--- START ---

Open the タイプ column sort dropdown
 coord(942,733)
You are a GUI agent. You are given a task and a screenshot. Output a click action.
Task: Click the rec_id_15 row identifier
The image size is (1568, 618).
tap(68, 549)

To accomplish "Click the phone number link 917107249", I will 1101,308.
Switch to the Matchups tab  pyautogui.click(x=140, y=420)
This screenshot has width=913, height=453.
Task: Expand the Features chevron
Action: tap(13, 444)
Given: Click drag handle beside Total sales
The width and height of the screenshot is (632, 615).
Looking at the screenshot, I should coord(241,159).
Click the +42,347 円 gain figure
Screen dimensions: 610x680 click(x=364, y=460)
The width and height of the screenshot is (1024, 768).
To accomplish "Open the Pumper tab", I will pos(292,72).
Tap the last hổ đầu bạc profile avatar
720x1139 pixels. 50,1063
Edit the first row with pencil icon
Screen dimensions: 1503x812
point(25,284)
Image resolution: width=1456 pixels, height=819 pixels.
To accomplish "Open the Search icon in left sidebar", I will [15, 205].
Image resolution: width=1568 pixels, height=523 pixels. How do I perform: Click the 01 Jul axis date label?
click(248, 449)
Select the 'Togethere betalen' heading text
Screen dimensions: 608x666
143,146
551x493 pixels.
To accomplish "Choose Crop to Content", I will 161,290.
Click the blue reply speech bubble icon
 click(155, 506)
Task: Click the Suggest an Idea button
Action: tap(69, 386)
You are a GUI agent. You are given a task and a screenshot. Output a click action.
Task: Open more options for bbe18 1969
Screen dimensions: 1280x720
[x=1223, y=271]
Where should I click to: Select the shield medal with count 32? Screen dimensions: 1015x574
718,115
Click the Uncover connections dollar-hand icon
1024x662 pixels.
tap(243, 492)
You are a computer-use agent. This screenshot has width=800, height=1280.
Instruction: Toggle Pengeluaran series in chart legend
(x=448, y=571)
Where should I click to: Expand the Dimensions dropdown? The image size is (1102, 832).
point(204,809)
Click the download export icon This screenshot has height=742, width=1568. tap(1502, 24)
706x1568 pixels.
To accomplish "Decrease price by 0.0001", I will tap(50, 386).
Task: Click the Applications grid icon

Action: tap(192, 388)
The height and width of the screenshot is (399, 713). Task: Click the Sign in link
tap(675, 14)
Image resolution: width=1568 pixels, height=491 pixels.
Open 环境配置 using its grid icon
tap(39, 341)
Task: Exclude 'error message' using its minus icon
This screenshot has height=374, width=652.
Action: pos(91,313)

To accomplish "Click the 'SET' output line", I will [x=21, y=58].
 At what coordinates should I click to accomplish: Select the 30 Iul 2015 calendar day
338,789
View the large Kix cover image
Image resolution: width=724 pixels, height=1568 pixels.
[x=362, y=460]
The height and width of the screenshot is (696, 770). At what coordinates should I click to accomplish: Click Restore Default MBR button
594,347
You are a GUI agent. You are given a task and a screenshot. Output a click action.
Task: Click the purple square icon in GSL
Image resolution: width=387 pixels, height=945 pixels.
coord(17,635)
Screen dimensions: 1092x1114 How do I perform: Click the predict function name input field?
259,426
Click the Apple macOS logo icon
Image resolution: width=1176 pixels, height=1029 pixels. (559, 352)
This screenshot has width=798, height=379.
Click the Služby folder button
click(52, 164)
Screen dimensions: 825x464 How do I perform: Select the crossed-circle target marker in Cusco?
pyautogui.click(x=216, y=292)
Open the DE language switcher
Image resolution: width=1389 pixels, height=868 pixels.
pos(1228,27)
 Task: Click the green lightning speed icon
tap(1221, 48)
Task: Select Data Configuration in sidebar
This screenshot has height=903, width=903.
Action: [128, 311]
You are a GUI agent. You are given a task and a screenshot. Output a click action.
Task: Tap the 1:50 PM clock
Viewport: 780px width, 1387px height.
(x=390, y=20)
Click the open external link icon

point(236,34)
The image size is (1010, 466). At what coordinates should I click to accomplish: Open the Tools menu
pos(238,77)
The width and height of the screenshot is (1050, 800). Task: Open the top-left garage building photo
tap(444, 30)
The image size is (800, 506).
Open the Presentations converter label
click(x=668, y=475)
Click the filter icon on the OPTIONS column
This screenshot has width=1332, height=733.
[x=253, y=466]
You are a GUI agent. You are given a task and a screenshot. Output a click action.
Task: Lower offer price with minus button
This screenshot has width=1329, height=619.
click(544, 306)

--- END ---

Restate the listing in full, word for word.

WRITTEN ANSWER:
Open the タイプ column sort dropdown
 coord(942,733)
You are a GUI agent. You are given a task and a screenshot. Output a click action.
Task: Click the rec_id_15 row identifier
The image size is (1568, 618).
tap(68, 549)

To accomplish "Click the phone number link 917107249", I will 1101,308.
Switch to the Matchups tab  pyautogui.click(x=140, y=420)
This screenshot has width=913, height=453.
Task: Expand the Features chevron
Action: tap(13, 444)
Given: Click drag handle beside Total sales
The width and height of the screenshot is (632, 615).
Looking at the screenshot, I should coord(241,159).
Click the +42,347 円 gain figure
Screen dimensions: 610x680 click(x=364, y=460)
The width and height of the screenshot is (1024, 768).
To accomplish "Open the Pumper tab", I will pos(292,72).
Tap the last hổ đầu bạc profile avatar
720x1139 pixels. 50,1063
Edit the first row with pencil icon
Screen dimensions: 1503x812
point(25,284)
Image resolution: width=1456 pixels, height=819 pixels.
To accomplish "Open the Search icon in left sidebar", I will [15, 205].
Image resolution: width=1568 pixels, height=523 pixels. How do I perform: Click the 01 Jul axis date label?
click(248, 449)
Select the 'Togethere betalen' heading text
Screen dimensions: 608x666
143,146
551x493 pixels.
To accomplish "Choose Crop to Content", I will 161,290.
Click the blue reply speech bubble icon
 click(155, 506)
Task: Click the Suggest an Idea button
Action: tap(69, 386)
You are a GUI agent. You are given a task and a screenshot. Output a click action.
Task: Open more options for bbe18 1969
Screen dimensions: 1280x720
[x=1223, y=271]
Where should I click to: Select the shield medal with count 32? Screen dimensions: 1015x574
718,115
Click the Uncover connections dollar-hand icon
1024x662 pixels.
tap(243, 492)
You are a computer-use agent. This screenshot has width=800, height=1280.
Instruction: Toggle Pengeluaran series in chart legend
(x=448, y=571)
Where should I click to: Expand the Dimensions dropdown? The image size is (1102, 832).
point(204,809)
Click the download export icon This screenshot has height=742, width=1568. tap(1502, 24)
706x1568 pixels.
To accomplish "Decrease price by 0.0001", I will tap(50, 386).
Task: Click the Applications grid icon

Action: tap(192, 388)
The height and width of the screenshot is (399, 713). Task: Click the Sign in link
tap(675, 14)
Image resolution: width=1568 pixels, height=491 pixels.
Open 环境配置 using its grid icon
tap(39, 341)
Task: Exclude 'error message' using its minus icon
This screenshot has height=374, width=652.
Action: pos(91,313)

To accomplish "Click the 'SET' output line", I will [x=21, y=58].
 At what coordinates should I click to accomplish: Select the 30 Iul 2015 calendar day
338,789
View the large Kix cover image
Image resolution: width=724 pixels, height=1568 pixels.
[x=362, y=460]
The height and width of the screenshot is (696, 770). At what coordinates should I click to accomplish: Click Restore Default MBR button
594,347
You are a GUI agent. You are given a task and a screenshot. Output a click action.
Task: Click the purple square icon in GSL
Image resolution: width=387 pixels, height=945 pixels.
coord(17,635)
Screen dimensions: 1092x1114 How do I perform: Click the predict function name input field?
259,426
Click the Apple macOS logo icon
Image resolution: width=1176 pixels, height=1029 pixels. (559, 352)
This screenshot has width=798, height=379.
Click the Služby folder button
click(52, 164)
Screen dimensions: 825x464 How do I perform: Select the crossed-circle target marker in Cusco?
pyautogui.click(x=216, y=292)
Open the DE language switcher
Image resolution: width=1389 pixels, height=868 pixels.
pos(1228,27)
 Task: Click the green lightning speed icon
tap(1221, 48)
Task: Select Data Configuration in sidebar
This screenshot has height=903, width=903.
Action: [128, 311]
You are a GUI agent. You are given a task and a screenshot. Output a click action.
Task: Tap the 1:50 PM clock
Viewport: 780px width, 1387px height.
(x=390, y=20)
Click the open external link icon

point(236,34)
The image size is (1010, 466). At what coordinates should I click to accomplish: Open the Tools menu
pos(238,77)
The width and height of the screenshot is (1050, 800). Task: Open the top-left garage building photo
tap(444, 30)
The image size is (800, 506).
Open the Presentations converter label
click(x=668, y=475)
Click the filter icon on the OPTIONS column
This screenshot has width=1332, height=733.
[x=253, y=466]
You are a GUI agent. You are given a task and a screenshot. Output a click action.
Task: Lower offer price with minus button
This screenshot has width=1329, height=619.
click(544, 306)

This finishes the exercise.